On a total exposure basis, adding either listed or unlisted infrastructure offers diversification benefits to a total portfolio, while adding global geographic diversification can further enhance the overall diversification benefits within an infrastructure allocation.

Getting the right mix

Blending the diversification benefits globally, by adding international listed to an unlisted portfolio yields a significant reduction in volatility.

In this case we have used an Australian unlisted portfolio because of the limitations in obtaining long-term return data on a global unlisted portfolio.

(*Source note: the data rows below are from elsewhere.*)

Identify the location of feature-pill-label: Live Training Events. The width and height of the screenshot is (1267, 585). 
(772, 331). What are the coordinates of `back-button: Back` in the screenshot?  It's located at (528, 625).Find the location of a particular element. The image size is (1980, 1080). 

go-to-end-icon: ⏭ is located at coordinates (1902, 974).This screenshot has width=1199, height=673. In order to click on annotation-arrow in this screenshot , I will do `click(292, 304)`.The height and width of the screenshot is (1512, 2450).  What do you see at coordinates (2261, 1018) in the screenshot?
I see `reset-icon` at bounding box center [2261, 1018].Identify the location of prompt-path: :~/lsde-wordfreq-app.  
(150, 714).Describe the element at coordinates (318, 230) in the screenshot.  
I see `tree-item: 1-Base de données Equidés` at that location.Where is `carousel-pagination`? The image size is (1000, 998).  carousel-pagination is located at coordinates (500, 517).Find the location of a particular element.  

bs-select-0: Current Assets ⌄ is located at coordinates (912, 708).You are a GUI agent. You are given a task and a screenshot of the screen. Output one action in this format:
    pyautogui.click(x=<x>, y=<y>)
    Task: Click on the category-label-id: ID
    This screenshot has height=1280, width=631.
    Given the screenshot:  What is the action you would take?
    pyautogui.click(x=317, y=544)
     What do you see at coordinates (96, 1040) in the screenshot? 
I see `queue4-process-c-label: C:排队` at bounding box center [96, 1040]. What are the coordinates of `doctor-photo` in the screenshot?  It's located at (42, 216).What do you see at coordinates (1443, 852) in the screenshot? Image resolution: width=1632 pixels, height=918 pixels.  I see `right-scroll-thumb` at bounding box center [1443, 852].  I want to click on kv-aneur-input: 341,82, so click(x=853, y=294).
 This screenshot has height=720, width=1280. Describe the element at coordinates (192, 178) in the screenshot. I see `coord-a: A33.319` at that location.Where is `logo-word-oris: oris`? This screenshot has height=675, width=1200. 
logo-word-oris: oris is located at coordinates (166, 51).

Figure 4 shows asset class returns adjusted for risk for the 10 years to December 2010. On a volatility adjusted basis, the steady returns for infrastructure assets, both listed and unlisted, stack up well compared to other asset classes over the long term.

Over the last 10 years, listed global infrastructure as measured by the AMP Index returned an average of 9.7 per cent per annum, with volatility of around 11 per cent, while unlisted infrastructure portfolios delivered an average of 9.3 per cent per annum, with volatility of around 8.7 per cent.

However, blending both listed and unlisted infrastructure exposures produced a return of 9.7 per cent per annum, but with an even lower volatility than both listed and unlisted of around 8 per cent, based on a 50/50 investment mix.

Clearly, investors who stick to an Australian only investment allocation are missing out on significant diversification benefits available in the global infrastructure market. Moreover, they will likely experience higher volatility than some of the other international markets. Blending both listed and unlisted infrastructure investments together in a global portfolio can significantly reduce overall volatility without forgoing returns.

Perry Lucas is portfolio manager of AMP Capital’s Core Infrastructure Fund.